Body paragraphs: The body is the meat and potatoes of the cover letter. These paragraphs can be written in a variety of ways, but the main points you’ll want to hit are:

• Show them that you’ve done your research. A decent cover letter discusses qualifications. A great cover letter discusses why you are a good match for the company and the position. This does not mean reiterating statements from their website. Rather, you should show that you’ve carefully read the job description and that you understand it in the context of what they’re trying to accomplish. Consider this: rarely, if ever, does a company post a job and hire someone just because. There is almost always some kind of deficit or issue driving the job posting. It’s a tall order- I know- but your job in writing the cover letter is to discern what the employer is looking for and show that you can be the solution to their problem. Of course, you may not have much background knowledge about the company while you’re writing your cover letter. That’s okay. If you can, do some sleuthing around on the web and through your contacts to try to get into the hiring manager’s mind.

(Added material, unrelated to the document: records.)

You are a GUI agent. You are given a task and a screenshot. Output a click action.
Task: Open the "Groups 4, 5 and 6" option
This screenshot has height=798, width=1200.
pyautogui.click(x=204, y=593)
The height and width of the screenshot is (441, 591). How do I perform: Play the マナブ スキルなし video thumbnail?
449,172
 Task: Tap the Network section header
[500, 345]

• Share relevant information about your background and skills. Sell yourself. Don’t simply reiterate your resume content—in your cover letter, you can expound on the bullet points you mentioned in your resume. It’s your chance to contextualize your experiences and tell a story. Carefully consider what kind of a candidate the employer is looking for and speak to that description.

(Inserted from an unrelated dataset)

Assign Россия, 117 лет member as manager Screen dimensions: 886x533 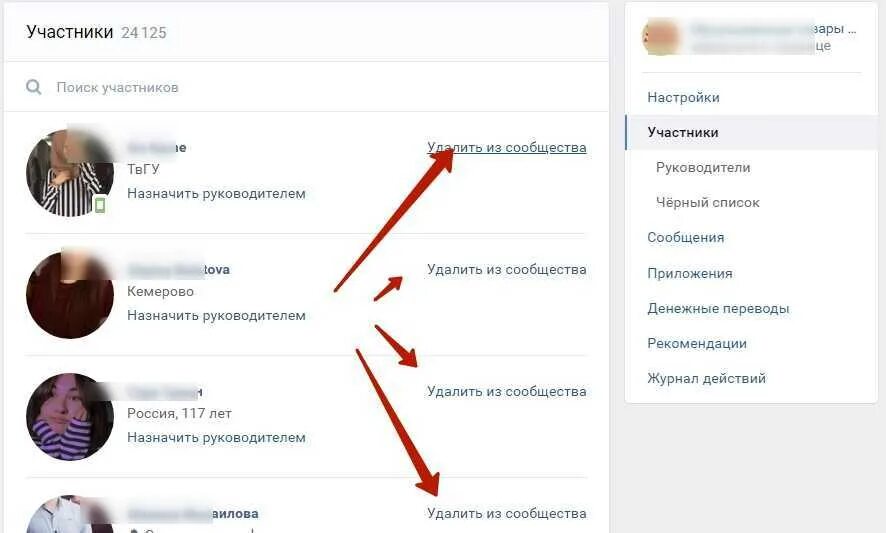pos(216,438)
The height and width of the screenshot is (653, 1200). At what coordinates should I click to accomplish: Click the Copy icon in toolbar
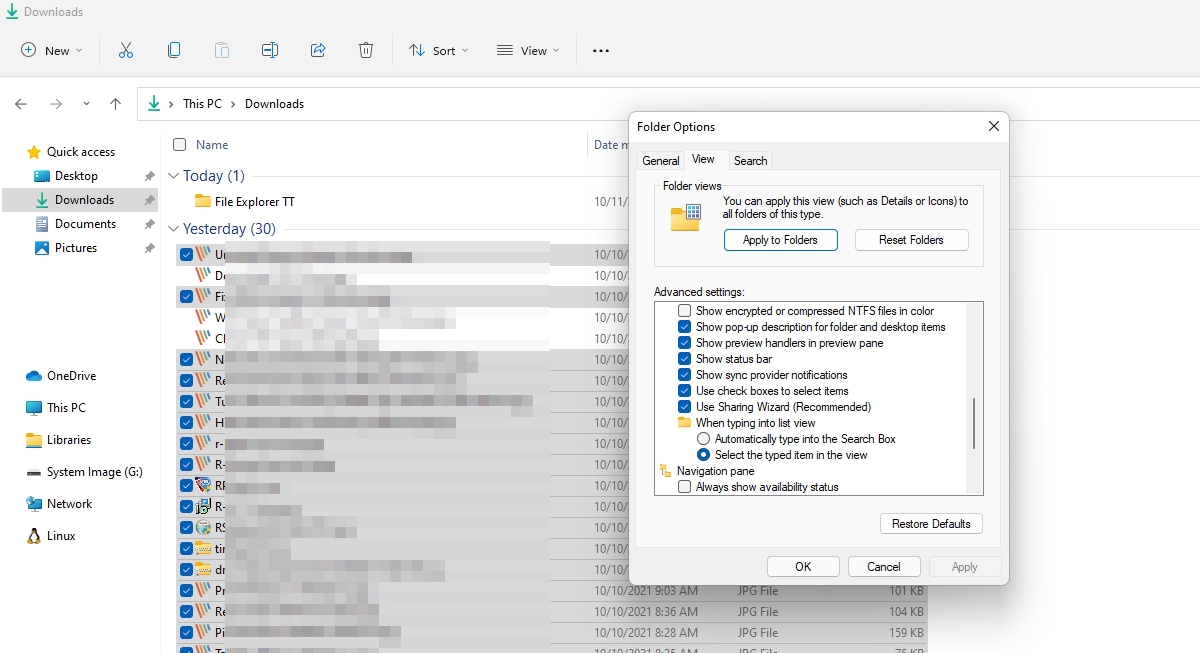(174, 50)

• Be personable. Think about it: if you were choosing candidates to interview, would you call a candidate who wrote a stale, sterile cover letter? Or would you be more likely to consider someone who was able to professionally integrate their personality into their application materials? Depending on the position, it may be relevant to share your goals, or a personal story that would allow the hirer to see you as a fit for the company.

Conclusion: Reiterate the main points of what you wrote in the body of the letter. Thank them and be genuine. If there is specific information you were asked to include about salary requirements, your availability, etc., this is a good place to do it. If you state that you will follow up with them, make sure to actually do so.

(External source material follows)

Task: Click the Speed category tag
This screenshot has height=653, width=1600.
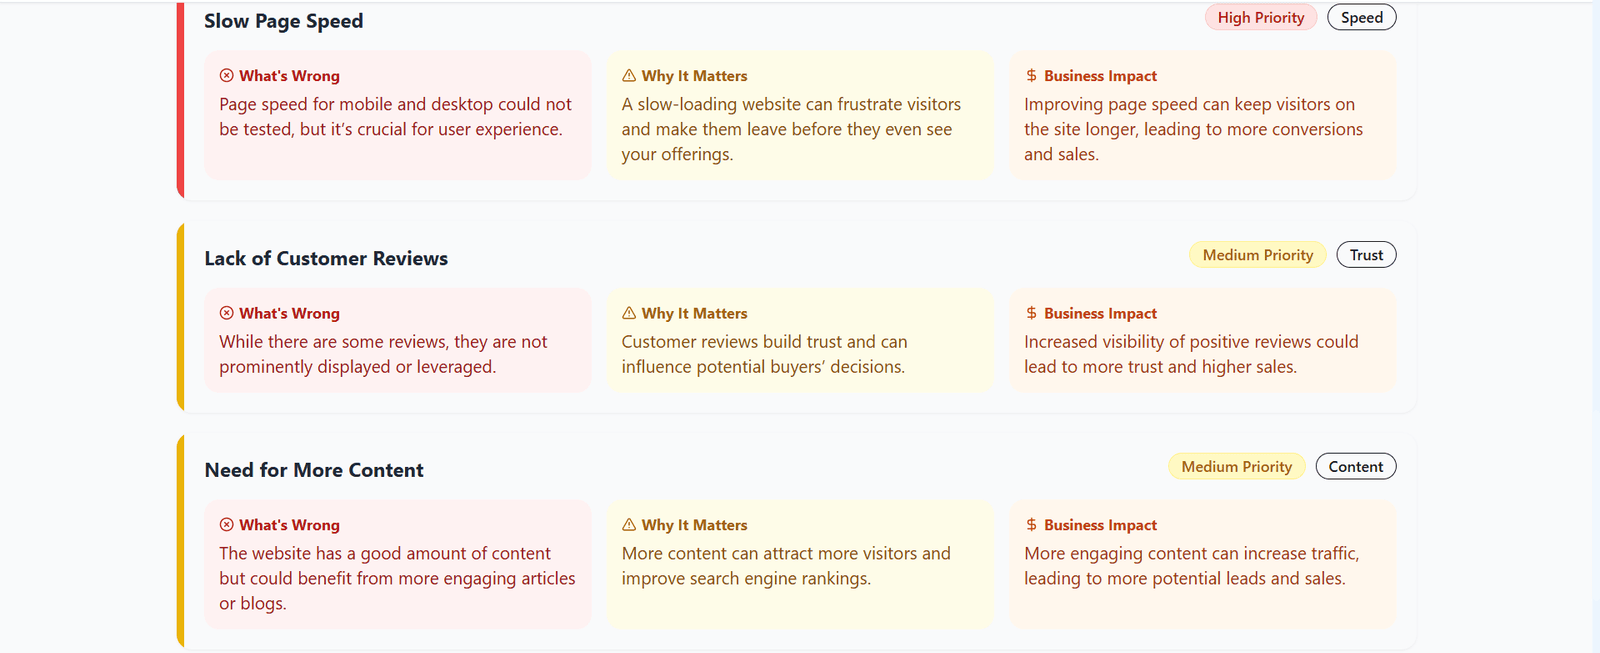Action: [x=1361, y=17]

Formatting: I always advise clients to format their cover letter the same way as their resume. You can even use your resume heading in your cover letter. If you’re sending your cover letter as an attachment, shoot for one full page. If you’re sending a cover letter in the body of an email, a good rule of thumb is that all your text should be visible in one screen length.

Write, edit, repeat!: After you’ve finished writing a first draft of the letter, try reading it as though you are the hiring manager. Have you answered all the questions and prompts asked in the job posting? Are your examples pointed and relevant? Does the cover letter complement the resume? Would you call you for an interview? Hopefully, the answer to all of those questions is a resounding “Yes!”

Rachel Pryzby a career coach, resume writer, and owner of Resume by Rachel.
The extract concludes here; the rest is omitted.